Usare l'empatia
Immagino che a molti di noi sia capitato di trovarsi in situazioni che potremmo definire antipatiche. Il termine antipatico deriva dal greco antico «anti», contro e «pathos», passione, affetto; insomma, situazioni che suscitano repulsione e irritazione. Del tipo che stai viaggiando in ferrovia, devi prendere una coincidenza e il tabellone (o la app) annuncia che il tuo treno è stato cancellato. Punto. Senza un motivo, senza una parola di scusa.
Fatto decisamente antipatico, ti infuri o almeno ne sei irritato. Oppure sei stato convocato in ospedale il giorno dopo un lieve intervento, alle ore 14.

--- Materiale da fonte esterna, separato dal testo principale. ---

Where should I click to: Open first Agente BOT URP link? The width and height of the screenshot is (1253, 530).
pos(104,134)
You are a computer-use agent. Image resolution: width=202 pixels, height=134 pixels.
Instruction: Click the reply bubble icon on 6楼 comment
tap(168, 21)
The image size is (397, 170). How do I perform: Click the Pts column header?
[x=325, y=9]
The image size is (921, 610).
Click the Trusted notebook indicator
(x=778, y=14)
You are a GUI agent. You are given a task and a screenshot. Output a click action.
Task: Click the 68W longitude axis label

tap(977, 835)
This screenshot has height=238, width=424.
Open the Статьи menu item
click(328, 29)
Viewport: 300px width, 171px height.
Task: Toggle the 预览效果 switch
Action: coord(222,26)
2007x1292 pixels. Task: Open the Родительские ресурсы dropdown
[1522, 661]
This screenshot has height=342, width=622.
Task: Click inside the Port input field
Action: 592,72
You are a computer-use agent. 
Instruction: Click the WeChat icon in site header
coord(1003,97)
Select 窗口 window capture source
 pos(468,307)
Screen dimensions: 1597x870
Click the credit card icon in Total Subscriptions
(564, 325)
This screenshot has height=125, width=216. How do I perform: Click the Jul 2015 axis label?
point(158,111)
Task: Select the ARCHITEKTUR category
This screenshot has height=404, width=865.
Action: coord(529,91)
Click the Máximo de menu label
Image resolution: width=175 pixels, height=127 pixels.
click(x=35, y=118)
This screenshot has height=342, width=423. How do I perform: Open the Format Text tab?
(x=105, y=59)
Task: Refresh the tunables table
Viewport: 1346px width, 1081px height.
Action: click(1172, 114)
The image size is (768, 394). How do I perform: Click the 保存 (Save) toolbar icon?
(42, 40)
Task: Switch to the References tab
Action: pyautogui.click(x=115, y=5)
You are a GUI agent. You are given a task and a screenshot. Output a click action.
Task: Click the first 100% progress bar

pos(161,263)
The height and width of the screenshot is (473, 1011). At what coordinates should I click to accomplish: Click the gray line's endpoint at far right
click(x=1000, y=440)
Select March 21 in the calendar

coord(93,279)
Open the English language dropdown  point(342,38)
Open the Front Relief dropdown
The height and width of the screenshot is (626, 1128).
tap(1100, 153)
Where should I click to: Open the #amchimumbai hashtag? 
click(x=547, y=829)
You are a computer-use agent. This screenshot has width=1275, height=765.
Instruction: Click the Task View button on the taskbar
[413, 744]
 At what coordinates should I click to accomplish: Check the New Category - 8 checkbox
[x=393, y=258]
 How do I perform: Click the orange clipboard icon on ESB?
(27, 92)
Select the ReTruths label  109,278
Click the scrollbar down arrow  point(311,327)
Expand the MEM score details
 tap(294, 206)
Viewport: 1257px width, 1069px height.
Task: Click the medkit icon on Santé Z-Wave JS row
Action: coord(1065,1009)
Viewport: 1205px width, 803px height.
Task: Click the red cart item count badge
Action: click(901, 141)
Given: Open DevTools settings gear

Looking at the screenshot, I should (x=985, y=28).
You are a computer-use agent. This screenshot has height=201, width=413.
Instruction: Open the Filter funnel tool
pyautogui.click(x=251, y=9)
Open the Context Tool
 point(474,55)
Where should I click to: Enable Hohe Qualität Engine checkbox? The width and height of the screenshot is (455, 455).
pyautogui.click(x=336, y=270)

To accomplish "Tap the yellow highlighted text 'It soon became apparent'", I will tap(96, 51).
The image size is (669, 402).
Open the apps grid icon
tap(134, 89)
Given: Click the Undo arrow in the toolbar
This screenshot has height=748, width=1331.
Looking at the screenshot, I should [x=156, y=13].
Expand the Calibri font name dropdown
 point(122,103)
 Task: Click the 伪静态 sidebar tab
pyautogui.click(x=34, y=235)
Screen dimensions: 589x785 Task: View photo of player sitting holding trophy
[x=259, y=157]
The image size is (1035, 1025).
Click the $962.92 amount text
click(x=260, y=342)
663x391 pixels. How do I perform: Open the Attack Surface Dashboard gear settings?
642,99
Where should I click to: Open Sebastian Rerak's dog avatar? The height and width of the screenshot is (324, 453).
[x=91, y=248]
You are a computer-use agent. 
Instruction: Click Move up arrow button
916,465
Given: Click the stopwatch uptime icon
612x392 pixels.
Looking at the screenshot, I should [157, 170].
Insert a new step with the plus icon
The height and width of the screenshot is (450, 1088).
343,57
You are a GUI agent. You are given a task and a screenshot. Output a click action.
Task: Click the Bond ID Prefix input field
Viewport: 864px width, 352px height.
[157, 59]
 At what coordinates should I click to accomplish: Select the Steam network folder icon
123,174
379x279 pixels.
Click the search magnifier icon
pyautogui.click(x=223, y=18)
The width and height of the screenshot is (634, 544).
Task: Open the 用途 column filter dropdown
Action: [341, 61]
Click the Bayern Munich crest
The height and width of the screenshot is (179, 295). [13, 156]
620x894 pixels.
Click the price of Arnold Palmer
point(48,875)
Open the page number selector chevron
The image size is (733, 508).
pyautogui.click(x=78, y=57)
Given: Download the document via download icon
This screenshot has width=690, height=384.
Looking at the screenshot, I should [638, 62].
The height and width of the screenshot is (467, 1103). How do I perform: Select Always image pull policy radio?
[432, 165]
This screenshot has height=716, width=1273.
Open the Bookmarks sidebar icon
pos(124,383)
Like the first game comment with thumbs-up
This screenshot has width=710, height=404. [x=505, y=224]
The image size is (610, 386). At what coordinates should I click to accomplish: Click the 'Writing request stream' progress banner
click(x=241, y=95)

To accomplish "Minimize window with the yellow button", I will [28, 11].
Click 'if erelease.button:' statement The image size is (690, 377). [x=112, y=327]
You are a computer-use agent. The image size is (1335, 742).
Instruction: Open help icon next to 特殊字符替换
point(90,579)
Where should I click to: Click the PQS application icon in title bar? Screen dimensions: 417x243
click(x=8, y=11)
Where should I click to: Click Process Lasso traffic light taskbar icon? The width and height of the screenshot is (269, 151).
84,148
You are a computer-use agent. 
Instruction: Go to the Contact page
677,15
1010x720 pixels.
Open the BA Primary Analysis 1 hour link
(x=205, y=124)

Ti precipiti puntuale e nessuno si occupa di te. Passano i minuti e poi le ore. Vedi passare il «tuo» medico, ti sbracci, ma lei nemmeno ti guarda. Le ore di attesa diventano cinque, vedi la tua dottoressa vestirsi per uscire, le chiedi ragione ma lei niente, non una parola di scusa né di spiegazione. Il primo caso mi è capitato spesso, persino nella nobile stazione di Basilea. Il secondo invece è successo a Berlino, all’autore di un interessante libro sull’empatia, che è, insieme alla simpatia, il contrario dell’antipatia. L’autore del libro in questione, uscito all’inizio di questo anno 2024 in inglese, presso Palgrave Macmillan anche come open access publication, è un giovane insegnante di filosofia di un liceo ticinese, Manuel Camassa. Vi si spiega tra l’altro – il volume è molto ricco e articolato – che l’empatia non è proprio la stessa cosa della simpatia. Simpatia è parola del linguaggio comune e indica il sentimento di inclinazione e attrazione verso una persona o una cosa; empatia è invece termine del linguaggio colto e sta per capacità di mettersi nella situazione di un’altra persona, e più precisamente di comprendere i processi psichici dell’altro.
L’empatia gioca un ruolo centrale nella condotta morale. Permette di avvicinarsi all’altra persona comprendendo le sue ragioni e quindi di comportarsi in maniera adeguata. La dottoressa di Berlino così come le FFS mostrano di mancare di empatia, quella specie di «intelligenza delle emozioni» che fa sì che basti una paroletta di spiegazione o di scusa (il treno è soppresso a causa della neve, di un guasto o altro; l’ambulatorio era pieno, mi dispiace) per far sbollire l’ira e creare un’atmosfera più serena. Insomma, e più in generale, «mettetevi al posto dell’altro – scriveva già nel 1600 il grande filosofo e matematico tedesco Gottfried Wilhelm Leibniz, ovvero usate l’empatia, diremmo noi oggi – e sarete nel vero punto di vista per giudicare ciò che è giusto e ciò che non lo è». Per comprendere ed essere compresi, per non scavare fossati, erigere muri o deportare esseri umani quanto per sentirsi parte di una comune umanità condivisa, come scrive Camassa. Provare per credere.